Wer will schon Verlierer sein?
Es überwiegen natürlich die Typen, die sich nicht haben entmutigen und demotivieren lassen. Aber gerade die brandenburgische Jobcenter-Geschichte zeigt, dass es noch viel mehr Entmutigte gibt, die sich nach all den Niederlagen irgendwie doch noch so etwas wie ein Selbstbild bewahrt haben, in dem sie nicht die Verlierer sein müssen.
Das ist ein Zugang zum Osten. Aber nicht der einzige. Im Gegenteil: Gerade die „Ost“-Geschichten zeigen, wie unbeackert das Feld in Wirklichkeit ist. Und daran haben auch alle die groß angekündigten Expeditionen westdeutscher Suchmannschaften nichts geändert, die seit 2015 ausgesandt wurden, um das unheimliche Wesen des Ostens zu erkunden. Und dann doch nur mit den bestätigten Vorurteilen zurückkehrten. Denn natürlich sieht man aus der Position der Expeditionskorps gar nichts, nur lauter Eingeborene und eine seltsame Kultur.

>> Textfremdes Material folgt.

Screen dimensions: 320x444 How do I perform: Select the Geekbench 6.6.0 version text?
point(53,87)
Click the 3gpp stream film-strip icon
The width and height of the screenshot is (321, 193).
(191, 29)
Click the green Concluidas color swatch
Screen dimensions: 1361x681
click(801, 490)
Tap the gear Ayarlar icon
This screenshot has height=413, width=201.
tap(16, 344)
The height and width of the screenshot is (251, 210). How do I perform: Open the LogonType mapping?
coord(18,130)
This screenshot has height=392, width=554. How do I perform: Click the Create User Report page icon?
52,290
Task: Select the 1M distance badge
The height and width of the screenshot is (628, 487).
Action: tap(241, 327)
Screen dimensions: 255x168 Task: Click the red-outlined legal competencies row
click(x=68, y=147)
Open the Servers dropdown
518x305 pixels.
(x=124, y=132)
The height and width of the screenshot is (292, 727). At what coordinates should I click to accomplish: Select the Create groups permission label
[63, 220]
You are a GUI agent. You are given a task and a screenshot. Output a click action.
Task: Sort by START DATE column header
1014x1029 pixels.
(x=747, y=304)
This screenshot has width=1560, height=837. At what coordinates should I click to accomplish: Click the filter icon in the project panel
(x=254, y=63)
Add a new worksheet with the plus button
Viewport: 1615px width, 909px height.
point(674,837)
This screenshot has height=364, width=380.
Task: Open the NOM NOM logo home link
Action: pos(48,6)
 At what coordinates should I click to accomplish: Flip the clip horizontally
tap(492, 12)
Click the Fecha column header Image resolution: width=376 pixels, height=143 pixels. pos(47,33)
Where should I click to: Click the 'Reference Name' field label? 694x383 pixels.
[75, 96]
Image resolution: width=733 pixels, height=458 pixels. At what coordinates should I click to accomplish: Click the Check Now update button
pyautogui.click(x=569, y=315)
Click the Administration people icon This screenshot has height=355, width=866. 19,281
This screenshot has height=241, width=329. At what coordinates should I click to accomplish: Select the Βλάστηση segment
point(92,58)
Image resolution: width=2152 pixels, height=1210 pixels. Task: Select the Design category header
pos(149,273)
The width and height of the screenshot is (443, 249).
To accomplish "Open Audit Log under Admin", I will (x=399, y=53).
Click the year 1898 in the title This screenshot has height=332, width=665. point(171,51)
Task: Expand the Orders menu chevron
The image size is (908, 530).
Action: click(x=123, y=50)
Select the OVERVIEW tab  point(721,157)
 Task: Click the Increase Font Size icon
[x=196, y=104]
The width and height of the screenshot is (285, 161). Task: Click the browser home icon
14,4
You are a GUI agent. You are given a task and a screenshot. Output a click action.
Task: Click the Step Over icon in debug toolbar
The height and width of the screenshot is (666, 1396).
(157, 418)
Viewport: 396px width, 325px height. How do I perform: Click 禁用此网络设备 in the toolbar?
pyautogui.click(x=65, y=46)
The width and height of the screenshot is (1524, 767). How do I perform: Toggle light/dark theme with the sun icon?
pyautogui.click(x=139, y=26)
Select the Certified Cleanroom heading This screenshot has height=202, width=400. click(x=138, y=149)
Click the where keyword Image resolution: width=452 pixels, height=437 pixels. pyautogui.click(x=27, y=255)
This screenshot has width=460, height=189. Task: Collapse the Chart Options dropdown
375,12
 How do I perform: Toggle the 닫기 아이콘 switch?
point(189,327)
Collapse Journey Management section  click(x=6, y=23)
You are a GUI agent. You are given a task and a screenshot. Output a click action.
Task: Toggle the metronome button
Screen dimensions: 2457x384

Dabei ist eigentlich jeder Mensch so eine Art „letztes Einhorn“ (auch wenn den Titel nur die Reportage über Michael Ballack bekommen hat). Denn jeder ist der Letzte seiner Art, hat etwas vollbracht, was kein anderer vollbracht hat. Am Ende reiht sich auch Christoph Links in diese Reihe ein, wohl wissend, dass er der einzige war, der diesen Ch. Links Verlag hat gründen können und dass in der (ostdeutschen) Verlagslandschaft ein großes Loch geblieben wäre, hätte er es nicht getan.
Deshalb ist der Titel, den Osang nun dem ganzen Band gegeben hat, im Grunde auch ein echtes Reporter-Motiv. Denn genauso geht man an die Sache heran, die man vorher in der Regel nicht kennt: Man geht auf die Suche nach dem Besonderen und Verblüffenden und dem Einzigartigen, das den Menschen ausmacht, den man beschreiben möchte. Das schafft man nicht in 140 Zeichen oder einem hingehämmerten Kommentar. Dazu braucht man Zeit und eben genau die Eigenschaft, die Osang an Merkel so staunenswert findet: die Fähigkeit, zuhören zu können.
Nur dass Osang nie grußlos aus dem Zimmer marschieren wird, wenn nebenan das Telefon klingelt. Denn Menschen, die einem aus ihrem Leben erzählen, verdienen Respekt. Und das macht die Reportagen von Osang so berührend. Was die Befürchtung einschließt, dass eine vom Geld besessene Medienwelt sich diese Aufmerksamkeit für die realen Menschen immer seltener leisten kann. Oder will. Oder darf.
Alexander Osang Das letzte Einhorn. Menschen eines Jahrzehnts, Ch. Links Verlag, Berlin 2022, 22 Euro.